Some of the scratches still contained fragments of broken fingernails, dried and blackened, newer and denser than the marks on the skeletons at the swamp outpost.
Alan asked in a very soft voice from behind Perfit, "These marks...were they made by the infected?"
Perfit did not answer.
She pressed her finger against one of the scratches and ran her hand down an inch along the groove—the depth and width of the scratches matched a human finger, but there were too many of them.
It wasn't one person, it was a group of people.
A group of people, in extreme fear, simultaneously and frantically scratched the same wall with their fingers until their nails were completely flipped open, exposing their knuckles, and then continued scratching.
This is no longer just a matter of infection spreading.
Something far more horrific happened in this hospital.
Cherzov found an iron door leading to the underground at the end of the right-hand corridor in the hospital lobby.
The door was deformed, the hinges were loose, and half of the brickwork above the door frame had collapsed, leaving only a narrow gap between the broken bricks and mortar blocking the door.
The two knights worked together to pry open the iron door. The rusty hinges screeched and bounced back and forth several times in the empty corridor.
Behind the door is a stone staircase leading downwards.
The steps were narrow, just wide enough for one person to pass through. Every so often, there was a groove in the walls on both sides, filled with solidified wax and burnt wicks—there used to be wall lamps here, but they were all extinguished.
After descending about twenty steps of the stone staircase, a bend appeared, and the light disappeared completely.
A knight lit a windproof oil lamp and held it in front of him, the dim light casting a flickering shadow on the damp stone wall.
The air blowing up from below carried a musty, stale smell, mixed with something more unpleasant—not the sweet, cloying scent of rotting corpses, but a dry, bitter decay, as if something that shouldn't exist on the ground had been sealed here for far too long.
Pficott followed Chertzov down the aisle.
Each step she took on the stone steps was steady, but her left hand had unconsciously drawn the old dagger she had brought back from the desert kingdom from her waist.
The alchemical array engraved on the blade emitted a very faint blue glow in the darkness. It was so weak that it could barely illuminate anything, but Perfit could feel the warmth emanating from the hilt—not cold, but warm.

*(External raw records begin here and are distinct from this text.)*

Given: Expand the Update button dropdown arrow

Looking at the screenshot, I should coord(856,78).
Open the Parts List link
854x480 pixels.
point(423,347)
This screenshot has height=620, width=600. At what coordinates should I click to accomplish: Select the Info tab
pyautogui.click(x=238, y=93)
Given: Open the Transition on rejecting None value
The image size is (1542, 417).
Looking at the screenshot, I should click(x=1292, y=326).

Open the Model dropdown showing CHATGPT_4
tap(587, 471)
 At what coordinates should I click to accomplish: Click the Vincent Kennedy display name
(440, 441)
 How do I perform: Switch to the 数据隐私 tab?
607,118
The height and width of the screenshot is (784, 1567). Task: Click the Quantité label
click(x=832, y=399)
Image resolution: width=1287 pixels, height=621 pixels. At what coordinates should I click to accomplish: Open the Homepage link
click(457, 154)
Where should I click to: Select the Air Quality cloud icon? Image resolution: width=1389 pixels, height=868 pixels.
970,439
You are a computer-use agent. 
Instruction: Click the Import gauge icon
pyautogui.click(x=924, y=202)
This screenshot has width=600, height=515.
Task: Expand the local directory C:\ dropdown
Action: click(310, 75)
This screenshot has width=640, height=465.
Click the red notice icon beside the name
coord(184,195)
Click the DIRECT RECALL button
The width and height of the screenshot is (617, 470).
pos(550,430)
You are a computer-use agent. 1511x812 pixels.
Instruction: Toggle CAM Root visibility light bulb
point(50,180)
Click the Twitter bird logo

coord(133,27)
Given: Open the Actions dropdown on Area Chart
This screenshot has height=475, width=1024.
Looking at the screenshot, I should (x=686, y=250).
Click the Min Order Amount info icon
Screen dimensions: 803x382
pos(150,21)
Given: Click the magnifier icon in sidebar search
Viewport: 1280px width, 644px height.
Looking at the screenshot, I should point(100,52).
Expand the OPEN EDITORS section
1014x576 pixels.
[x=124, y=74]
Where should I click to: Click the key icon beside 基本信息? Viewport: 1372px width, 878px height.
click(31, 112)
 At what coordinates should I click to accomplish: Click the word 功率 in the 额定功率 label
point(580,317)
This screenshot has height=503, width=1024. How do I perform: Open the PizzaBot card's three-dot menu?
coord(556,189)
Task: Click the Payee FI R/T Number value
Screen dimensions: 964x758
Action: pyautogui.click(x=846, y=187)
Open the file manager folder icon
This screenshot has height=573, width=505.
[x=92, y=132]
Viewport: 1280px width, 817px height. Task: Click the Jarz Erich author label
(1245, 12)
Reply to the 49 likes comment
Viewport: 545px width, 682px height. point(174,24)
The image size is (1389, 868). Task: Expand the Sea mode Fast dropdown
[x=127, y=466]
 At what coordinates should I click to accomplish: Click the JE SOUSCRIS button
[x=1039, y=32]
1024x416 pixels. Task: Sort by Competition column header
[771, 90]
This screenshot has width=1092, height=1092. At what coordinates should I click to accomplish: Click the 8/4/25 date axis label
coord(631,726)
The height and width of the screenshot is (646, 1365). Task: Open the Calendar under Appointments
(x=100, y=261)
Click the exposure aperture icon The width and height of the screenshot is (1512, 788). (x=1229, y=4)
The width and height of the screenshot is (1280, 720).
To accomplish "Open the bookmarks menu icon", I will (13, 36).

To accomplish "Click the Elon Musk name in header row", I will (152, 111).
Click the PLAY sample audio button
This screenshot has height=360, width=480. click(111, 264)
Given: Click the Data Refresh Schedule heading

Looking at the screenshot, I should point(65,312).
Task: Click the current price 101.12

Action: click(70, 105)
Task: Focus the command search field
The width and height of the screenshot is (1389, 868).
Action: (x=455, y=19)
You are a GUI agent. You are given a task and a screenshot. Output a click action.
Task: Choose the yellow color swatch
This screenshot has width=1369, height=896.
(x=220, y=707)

This knife once killed things that shouldn't have lived, and now it is awakening.
At the end of the stone steps was an underground hall.
The light from the windproof oil lamp was completely insufficient here, only illuminating a small area in front of us, while the rest was completely hidden in thick darkness.
Perfit had the knight raise the oil lamp, and by that faint light, she could barely make out the outline of the hall.
The room has an arched stone ceiling, an uneven stone floor, several rusted iron doors on the walls, a few rotten wooden crates piled against the wall, and a dark stain on the floor in the corner that has seeped into the stone’s texture, making it impossible to tell whether it is blood or mold left by dampness.
In the center of the hall, slightly to the left, there is a circular well opening on the ground with a diameter of about three meters.
The wellhead was surrounded by a blackened stone railing, covered with densely engraved characters—not Ros, not Victorian, not any of the Imperial official languages that Perfit had ever seen.
The strokes of those characters are extremely ancient, each stroke looking as if it were carved directly into the stone while it was still molten, with the ends of the strokes bearing the curled texture of cooled lava.
Chertzov stood at the edge of the well, looking down at the writing, his voice deep and resonant, like an echo from the earth: "This is it. The vertical shaft that Dr. Ross mentioned."